Winnipeg (July 14 – July 20): After the long drive from Thunder Bay and stopping to see the “Centre of Canada” sign, we arrived in Winnipeg. Due to the intense days of shooting, we chose to spend five nights here, giving us time to see the city but to also relax and catch up on both sleep and work. There are actually a lot of cool things to do in Winnipeg, and we packed our days by touring the Forks and historic districts, took a boat trip down the river, explored the Museum for Human Rights, and spent a day lounging at Thermea Nordik Spa. We also drove out of the city to learn about Canada’s History at Lower Fort Garry National Historic Site, learned about Canada’s money at the Mint, and spent a day at one of Canada’s largest lake beaches.
Churchill (July 20 – July 25): After five days in Winnipeg, we took a flight with Lazy Bear Adventures to spend four nights in Churchill, part of Canada’s arctic. This place is famous for polar bears in the fall, but it’s also home to the largest beluga whale migration in the summer. Our highlights included snorkelling with beluga whales (one of the highlights of our life), seeing the northern lights, and touring some historic sites. We also spent one more night in Winnipeg upon return.
Riding Mountain National Park (July 25 – July 27): There are only two national parks in Manitoba and this is the easiest one to visit, as it’s only four hours from Winnipeg and close to Saskatchewan, making it a perfect stop on a Canada road trip. It has a beautiful lake town and is a great place to rent a boat, go fishing, or spot wildlife. We saw bears, moose, and deer!
Saskatchewan from July 28 – August 7
Saskatchewan is another fairly underrated province in Canada. People often joke about how flat it is, but it’s actually home to some incredible vistas, including the boreal forest in the north, the prairies in the centre, and badlands in the south. We’ve been many times and have fallen in love with this prairie province.
Prince Albert National Park (July 27 – July 30): Our first stop in Saskatchewan was Prince Albert National Park, which also has a cool lakeside town and is a great place for renting a boat, fishing, watching wildlife, or going hiking. We rented a pontoon here and cruised the lake at sunset.
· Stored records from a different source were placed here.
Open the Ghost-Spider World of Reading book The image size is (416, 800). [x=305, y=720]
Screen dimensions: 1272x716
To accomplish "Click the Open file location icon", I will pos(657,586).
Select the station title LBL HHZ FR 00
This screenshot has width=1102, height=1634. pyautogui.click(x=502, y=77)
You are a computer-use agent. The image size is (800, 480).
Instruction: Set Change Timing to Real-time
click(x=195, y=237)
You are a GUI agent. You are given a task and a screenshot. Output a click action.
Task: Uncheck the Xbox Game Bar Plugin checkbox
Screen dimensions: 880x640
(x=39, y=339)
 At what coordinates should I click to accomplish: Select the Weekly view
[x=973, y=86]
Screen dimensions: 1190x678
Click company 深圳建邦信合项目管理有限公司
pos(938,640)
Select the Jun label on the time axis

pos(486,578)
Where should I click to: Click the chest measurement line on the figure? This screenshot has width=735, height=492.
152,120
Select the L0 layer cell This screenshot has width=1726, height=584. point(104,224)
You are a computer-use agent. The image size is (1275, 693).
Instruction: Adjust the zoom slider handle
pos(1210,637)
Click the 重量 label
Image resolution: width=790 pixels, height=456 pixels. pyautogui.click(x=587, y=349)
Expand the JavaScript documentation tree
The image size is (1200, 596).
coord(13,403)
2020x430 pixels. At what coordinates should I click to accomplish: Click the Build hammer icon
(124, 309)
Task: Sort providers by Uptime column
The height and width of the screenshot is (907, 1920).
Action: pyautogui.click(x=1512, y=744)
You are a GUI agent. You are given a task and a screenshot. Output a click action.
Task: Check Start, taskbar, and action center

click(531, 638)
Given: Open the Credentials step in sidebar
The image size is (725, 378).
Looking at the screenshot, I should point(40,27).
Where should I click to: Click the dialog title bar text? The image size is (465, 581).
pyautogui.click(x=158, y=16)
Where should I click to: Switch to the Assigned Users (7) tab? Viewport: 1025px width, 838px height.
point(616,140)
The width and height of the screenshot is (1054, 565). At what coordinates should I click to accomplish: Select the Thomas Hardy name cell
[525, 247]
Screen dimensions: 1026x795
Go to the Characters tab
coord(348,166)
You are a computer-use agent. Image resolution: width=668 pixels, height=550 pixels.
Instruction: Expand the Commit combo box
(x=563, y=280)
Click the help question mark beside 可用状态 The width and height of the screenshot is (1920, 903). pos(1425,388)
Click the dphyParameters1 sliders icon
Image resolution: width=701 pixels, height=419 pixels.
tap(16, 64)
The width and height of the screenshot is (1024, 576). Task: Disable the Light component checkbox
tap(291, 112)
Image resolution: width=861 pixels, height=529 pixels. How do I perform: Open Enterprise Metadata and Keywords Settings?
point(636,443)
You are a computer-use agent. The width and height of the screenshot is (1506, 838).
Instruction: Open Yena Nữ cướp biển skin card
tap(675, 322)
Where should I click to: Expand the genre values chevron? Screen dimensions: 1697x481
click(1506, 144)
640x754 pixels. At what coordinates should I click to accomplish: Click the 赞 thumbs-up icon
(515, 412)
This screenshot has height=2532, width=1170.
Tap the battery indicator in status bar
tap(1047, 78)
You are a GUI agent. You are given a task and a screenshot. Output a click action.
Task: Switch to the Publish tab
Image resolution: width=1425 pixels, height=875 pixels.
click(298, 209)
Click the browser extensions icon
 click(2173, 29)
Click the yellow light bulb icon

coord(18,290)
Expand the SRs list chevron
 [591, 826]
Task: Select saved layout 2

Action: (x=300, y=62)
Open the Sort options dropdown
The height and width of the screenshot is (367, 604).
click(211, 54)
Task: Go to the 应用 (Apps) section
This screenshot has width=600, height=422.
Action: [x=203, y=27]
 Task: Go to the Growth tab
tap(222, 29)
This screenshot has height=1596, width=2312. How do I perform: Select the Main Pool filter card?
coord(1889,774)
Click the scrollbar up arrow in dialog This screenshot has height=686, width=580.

Saskatoon (July 30 – August 2): Saskatoon is the largest and prettiest town in Saskatchewan. We didn’t have a lot of time to explore, but we did tour the town and spent a day out at Wanuskewin Heritage Park, which is one of the coolest indigenous sites in the country.
Little Manitou Lake (August 2 – August 3): While driving from Saskatoon to Regina, there’s a cool little resort town called Little Manitou. This lake is Canada’s version of the dead sea. It’s very salty and you can float in it. There are also resorts with saltwater pools if you want a more “comfortable” experience. We spent one night here and totally recommend it.
Regina (August 3 – August 5): Regina is the capital of Saskatchewan. We’ve actually returned to Regina since to make a video about the city, but we definitely recommend spending time around Wascana Lake, take a tour of the legislature building, visit the RCMP Heritage Centre, and if possible, watch a Roughriders CFL football game if they’re playing during your visit.
Grasslands National Park (August 5 -August 8): Grasslands National Park is one of the most unique and smallest national parks in Canada and also one of our favourites. This was our first visit but we’ve been back since. We highly recommend visiting both the east and west block, taking time to go on some hikes and drive the scenic road to spot big animals like bison and little animals like the rare Black-tailed Prairie dog. Camping here is awesome and it’s one of the darkest dark sky preserves in Canada, making it a great place to see the stars and the milky way.
Next on our list was the Northwest Territories, but since we were passing through Alberta, we decided to take a rest and stay with our parents in Okotoks for a few days. For anyone else, you may as well experience Alberta before going up north and then finish your trip in BC.
Yukon & Northwest Territories from August 10 – September 6
Our trip to the Northwest Territories was riddled with problems, but we still made everything happen. The plan was to drive to Hay River in one day and then to Yellowknife the next. Unfortunately, our vehicle broke down in Hay River and this caused issues that persisted for months. We’ll explain below, but for someone without car problems, the trip can be done a little differently.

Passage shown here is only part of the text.